Por Wania Pinheiro, ContilNet 29/01/2016 às 23:12
Irmãs Maria Cláudia e Nair lamentar falecimento da religiosa/Foto: Charlton Lopes/ContilNet
Irmãs Maria Cláudia e Nair lamentar falecimento da religiosa/Foto: Charlton Lopes/ContilNet

Irmãs Maria Cláudia e Nair lamentar falecimento da religiosa/Foto: Charlton Lopes/ContilNet

Profundamente abaladas, as irmãs Maria Cláudia Barbosa da Silva, 84, e Nair Reichert, 64, lamentaram a morte da religiosa Juliana Ferreira, 103, que ocorreu na manhã desta sexta-feira (29) em Rio Branco.

Fundadora da Congregação Servas de Maria Reparadora, Irmã Juliana nasceu no Ceará, mas chegou ao Acre aos cinco anos e se radicou em Sena Madureira, onde anos depois fundaria a ordem religiosa.
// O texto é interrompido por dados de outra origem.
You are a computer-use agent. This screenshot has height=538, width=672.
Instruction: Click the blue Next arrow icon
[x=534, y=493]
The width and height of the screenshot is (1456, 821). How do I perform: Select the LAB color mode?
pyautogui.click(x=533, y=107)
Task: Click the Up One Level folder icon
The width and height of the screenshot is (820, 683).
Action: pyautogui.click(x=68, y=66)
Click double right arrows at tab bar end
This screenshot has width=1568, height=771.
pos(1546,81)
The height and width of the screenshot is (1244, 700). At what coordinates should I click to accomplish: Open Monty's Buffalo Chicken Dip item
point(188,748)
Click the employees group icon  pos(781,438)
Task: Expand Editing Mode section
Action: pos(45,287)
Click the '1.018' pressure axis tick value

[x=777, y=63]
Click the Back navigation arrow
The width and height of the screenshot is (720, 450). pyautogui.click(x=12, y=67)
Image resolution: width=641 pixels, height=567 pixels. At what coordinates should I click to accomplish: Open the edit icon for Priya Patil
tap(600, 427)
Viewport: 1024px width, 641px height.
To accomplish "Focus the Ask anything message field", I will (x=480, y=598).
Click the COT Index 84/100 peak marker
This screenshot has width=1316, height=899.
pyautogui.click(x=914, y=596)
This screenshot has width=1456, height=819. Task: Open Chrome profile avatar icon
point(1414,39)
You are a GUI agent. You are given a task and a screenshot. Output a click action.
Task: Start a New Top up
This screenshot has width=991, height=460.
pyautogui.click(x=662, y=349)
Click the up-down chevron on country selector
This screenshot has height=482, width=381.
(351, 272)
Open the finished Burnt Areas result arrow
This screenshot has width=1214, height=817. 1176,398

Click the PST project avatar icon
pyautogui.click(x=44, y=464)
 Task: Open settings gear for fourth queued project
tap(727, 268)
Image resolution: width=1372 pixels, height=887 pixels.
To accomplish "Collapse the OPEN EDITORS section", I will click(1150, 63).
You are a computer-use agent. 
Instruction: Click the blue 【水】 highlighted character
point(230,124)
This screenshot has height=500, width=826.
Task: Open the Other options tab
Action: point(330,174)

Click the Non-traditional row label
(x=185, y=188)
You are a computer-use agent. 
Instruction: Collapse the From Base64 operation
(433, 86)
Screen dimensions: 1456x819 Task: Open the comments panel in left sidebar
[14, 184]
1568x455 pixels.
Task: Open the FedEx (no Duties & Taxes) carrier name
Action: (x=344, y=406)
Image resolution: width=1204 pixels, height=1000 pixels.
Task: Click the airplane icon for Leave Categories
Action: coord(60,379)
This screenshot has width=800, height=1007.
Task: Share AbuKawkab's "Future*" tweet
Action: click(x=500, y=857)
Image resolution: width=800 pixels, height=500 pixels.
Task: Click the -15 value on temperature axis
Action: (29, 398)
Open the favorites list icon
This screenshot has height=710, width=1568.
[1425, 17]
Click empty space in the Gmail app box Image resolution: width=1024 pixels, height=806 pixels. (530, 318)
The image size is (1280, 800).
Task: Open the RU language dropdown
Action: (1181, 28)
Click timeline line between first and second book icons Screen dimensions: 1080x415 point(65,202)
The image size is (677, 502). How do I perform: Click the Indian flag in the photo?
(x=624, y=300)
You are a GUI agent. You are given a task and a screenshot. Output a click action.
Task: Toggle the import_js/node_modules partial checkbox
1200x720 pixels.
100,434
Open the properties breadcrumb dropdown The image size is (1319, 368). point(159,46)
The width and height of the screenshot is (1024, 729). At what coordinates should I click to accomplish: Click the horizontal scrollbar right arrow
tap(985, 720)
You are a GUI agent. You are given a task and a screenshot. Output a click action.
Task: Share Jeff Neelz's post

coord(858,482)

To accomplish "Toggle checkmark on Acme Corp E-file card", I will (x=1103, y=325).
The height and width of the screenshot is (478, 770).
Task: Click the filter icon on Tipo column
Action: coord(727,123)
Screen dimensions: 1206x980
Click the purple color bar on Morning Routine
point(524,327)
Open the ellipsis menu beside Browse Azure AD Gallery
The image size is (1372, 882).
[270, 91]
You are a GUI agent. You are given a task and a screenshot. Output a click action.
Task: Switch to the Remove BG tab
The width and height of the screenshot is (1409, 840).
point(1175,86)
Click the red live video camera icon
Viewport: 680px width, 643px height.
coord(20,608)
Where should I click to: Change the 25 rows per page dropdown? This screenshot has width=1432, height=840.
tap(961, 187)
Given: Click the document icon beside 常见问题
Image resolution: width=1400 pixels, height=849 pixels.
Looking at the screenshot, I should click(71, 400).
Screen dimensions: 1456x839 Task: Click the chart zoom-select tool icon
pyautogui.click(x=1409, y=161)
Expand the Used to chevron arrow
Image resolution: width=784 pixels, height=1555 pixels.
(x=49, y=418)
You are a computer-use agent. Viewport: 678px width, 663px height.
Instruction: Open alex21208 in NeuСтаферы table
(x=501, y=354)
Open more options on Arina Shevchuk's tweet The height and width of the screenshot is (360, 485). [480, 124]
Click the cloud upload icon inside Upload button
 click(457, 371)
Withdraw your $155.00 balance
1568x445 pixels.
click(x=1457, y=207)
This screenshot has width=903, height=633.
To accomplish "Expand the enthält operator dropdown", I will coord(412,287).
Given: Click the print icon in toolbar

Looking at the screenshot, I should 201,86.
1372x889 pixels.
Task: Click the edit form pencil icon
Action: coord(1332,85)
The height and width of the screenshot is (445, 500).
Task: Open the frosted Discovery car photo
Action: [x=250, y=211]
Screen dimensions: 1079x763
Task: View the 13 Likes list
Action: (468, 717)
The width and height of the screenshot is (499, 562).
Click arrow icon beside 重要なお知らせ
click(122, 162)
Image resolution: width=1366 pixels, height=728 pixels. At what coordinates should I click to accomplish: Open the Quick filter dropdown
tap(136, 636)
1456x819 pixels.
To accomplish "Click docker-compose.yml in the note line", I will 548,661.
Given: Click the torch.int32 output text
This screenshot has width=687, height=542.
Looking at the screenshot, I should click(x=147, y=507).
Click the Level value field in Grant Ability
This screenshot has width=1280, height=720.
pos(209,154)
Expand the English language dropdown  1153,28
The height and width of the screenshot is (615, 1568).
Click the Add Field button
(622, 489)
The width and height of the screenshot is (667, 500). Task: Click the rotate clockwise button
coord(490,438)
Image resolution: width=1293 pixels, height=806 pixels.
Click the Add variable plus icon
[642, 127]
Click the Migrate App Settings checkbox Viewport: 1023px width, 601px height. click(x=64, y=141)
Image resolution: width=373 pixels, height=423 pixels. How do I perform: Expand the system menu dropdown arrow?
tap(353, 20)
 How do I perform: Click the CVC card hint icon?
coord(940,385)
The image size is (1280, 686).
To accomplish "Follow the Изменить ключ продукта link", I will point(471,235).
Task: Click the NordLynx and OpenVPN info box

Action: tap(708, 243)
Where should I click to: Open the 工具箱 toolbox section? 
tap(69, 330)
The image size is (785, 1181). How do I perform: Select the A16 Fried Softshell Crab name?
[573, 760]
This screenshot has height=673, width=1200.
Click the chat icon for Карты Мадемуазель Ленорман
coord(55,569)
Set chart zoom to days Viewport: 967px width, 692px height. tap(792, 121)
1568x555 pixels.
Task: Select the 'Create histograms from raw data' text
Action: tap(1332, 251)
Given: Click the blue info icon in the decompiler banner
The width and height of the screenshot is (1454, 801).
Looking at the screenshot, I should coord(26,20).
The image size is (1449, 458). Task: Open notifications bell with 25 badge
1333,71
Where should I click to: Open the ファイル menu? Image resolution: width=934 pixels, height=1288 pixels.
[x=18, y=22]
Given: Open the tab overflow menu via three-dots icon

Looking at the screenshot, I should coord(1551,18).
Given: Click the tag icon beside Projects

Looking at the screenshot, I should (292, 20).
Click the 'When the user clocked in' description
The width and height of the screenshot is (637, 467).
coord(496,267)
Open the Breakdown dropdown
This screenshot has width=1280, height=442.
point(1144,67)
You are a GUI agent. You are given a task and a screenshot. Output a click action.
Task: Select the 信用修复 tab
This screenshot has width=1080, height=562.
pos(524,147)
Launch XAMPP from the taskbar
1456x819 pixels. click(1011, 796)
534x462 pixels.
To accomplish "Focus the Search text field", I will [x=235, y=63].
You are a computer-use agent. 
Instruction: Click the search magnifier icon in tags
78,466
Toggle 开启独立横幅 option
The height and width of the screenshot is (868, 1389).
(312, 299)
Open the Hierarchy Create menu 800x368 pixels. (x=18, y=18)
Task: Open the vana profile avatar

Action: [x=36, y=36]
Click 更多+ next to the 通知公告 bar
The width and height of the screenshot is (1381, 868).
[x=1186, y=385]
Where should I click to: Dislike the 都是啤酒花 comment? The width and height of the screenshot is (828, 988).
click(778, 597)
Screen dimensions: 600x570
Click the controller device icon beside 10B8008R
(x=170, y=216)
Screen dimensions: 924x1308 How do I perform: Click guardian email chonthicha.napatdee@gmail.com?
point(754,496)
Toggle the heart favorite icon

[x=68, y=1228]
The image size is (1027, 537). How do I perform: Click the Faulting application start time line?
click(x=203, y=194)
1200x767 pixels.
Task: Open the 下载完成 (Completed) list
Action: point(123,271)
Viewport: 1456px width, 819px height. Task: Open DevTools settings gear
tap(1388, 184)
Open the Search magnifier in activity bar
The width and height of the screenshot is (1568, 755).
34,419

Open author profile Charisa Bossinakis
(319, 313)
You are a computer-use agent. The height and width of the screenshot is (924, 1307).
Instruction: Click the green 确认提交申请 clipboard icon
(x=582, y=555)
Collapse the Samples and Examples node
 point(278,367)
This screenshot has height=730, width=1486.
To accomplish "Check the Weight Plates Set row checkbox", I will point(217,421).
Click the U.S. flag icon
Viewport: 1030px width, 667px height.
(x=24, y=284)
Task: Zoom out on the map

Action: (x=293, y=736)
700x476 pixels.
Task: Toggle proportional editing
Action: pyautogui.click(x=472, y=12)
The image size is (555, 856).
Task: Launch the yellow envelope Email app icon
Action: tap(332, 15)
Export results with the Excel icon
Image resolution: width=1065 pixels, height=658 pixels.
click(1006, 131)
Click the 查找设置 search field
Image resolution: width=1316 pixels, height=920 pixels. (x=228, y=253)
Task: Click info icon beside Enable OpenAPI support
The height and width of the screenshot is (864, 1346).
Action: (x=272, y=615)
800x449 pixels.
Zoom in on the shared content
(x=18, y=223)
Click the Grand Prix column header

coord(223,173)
As freiras estavam no Instituto Imaculada Conceição, onde conviviam com Irmã Juliana, que também trabalhou muitos anos no Colégio São José. “Deus nos dá esse espaço no mundo para nos prepararmos para a vida eterna”, filosofou Irmã Maria, que conviveu 52 anos com Juliana.

“Iremos sentir muita falta de seus conselhos sábios. Ela foi um testemunho de vida, uma referência e um exemplo a ser seguindo”, disse Nair Reichert, para quem irmã Juliana era, também, uma mulher de muita oração. “Estamos consternadas, pois é uma perda irreparável”.